Автобус мало-помалу пустел, все больше и больше дрожал своими дюралюминиевыми стенками, задняя спинка наклонялась и со шлепком возвращалась обратно, пока не упала на пустое, уже покрывшееся пылью сиденье. Иевлев, пересевший в середину салона, рассеянно смотрел в окошко, и вот наконец показались темные купы парка, блеснул взбитый юными купальщиками пруд, показалась гребля через Винограбль — узенькую речушку, сплошь укрытую ольхами, ракитами и лопухами. На темной воде речушки все лето плавала цветочная пыльца, парашютики одуванчиков, приносимые с лугов теплыми ветрами.
— Ваши документы! — остановил его в дверях пожилой сморщенный мужичонка и загородил проход.
Иевлев порылся в карманах, нашел проездной билет.
— Удостоверение личности, — нетерпеливо потребовал мужичок.
— Это на каком же основании? — полюбопытствовал Иевлев.
Мужичок, должно быть, все предусмотрел, потому что в руке у него были зажаты какие-то замусоленные «корочки», которые он показал издали и как-то воровато, одну немую обложку.
— Чего вы его слушаете! — взорвался автобус. — Напился пьян и тычет шоферские права или «Красный полумесяц».
— Документы! — без прежнего энтузиазма повторил мужичок, но Иевлев отстранил его плечом и, чертыхаясь, зашагал к лагерю.
Сейчас бы он сбрил, пожалуй, эту свою бородку, какие носили земские доктора, художники и инженеры в начале века, сбросил бы тупоносые, штучной работы башмаки из ядовито-красной замши, купленные по случаю. Надюша говорила о них: «Хипповые, модерн — ты ничего не понимаешь, папа». Сам же он отшучивался: «Привезли друзья из Парижа, стибрили в музее реквизита мольеровских театров». И вот надо же — ввел в смущение бдительного пьянчужку.

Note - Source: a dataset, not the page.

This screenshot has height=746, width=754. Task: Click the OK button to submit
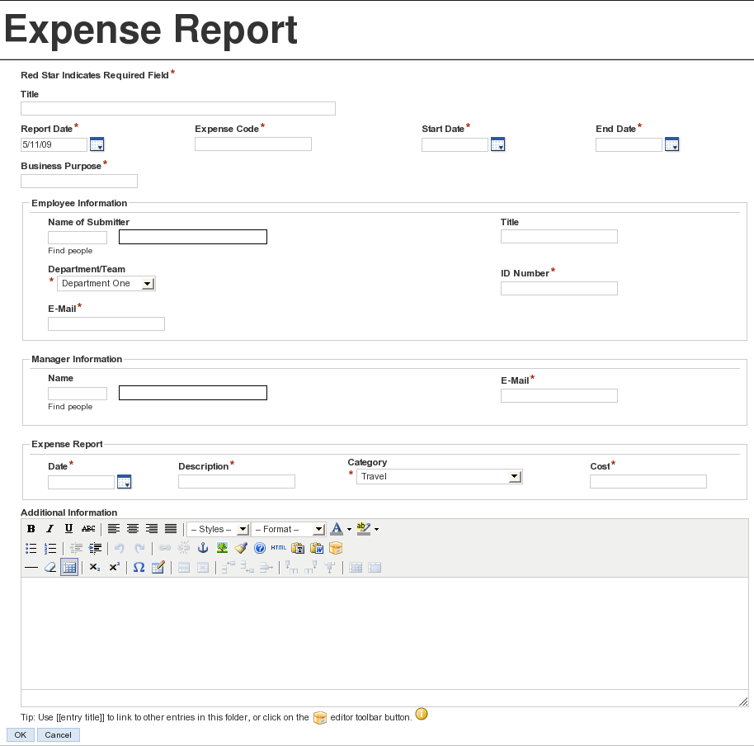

Иевлев вошел в калитку, размышляя, куда идти дальше — к пруду, где был, казалось, весь лагерь — там стоял галдеж, как на каком-нибудь новоземельском птичьем базаре, или к спальному корпусу, и увидел в конце аллеи торопящуюся навстречу дочь. Платьишко прилипло к ее мокрому телу и было в темных пятнах, темная полоска лежала поперек груди, кончики распущенных светлых волос были тоже мокрые. Она вскинула вверх тонкую руку с растопыренными пальцами, серые глазки сияли.
— Я увидела автобус и решила подойти посмотреть тебя, я все автобусы встречала, — тяжело дыша и прижимаясь к Иевлеву, сказала Надюша. — Как мама? Сережка? Мое письмо получили?
— Все хорошо, и все получили, — отвечал Иевлев, обнимая девочку за плечи и касаясь губами двух счастливых ее макушек (они были заметны, правда, лишь при очень короткой стрижке).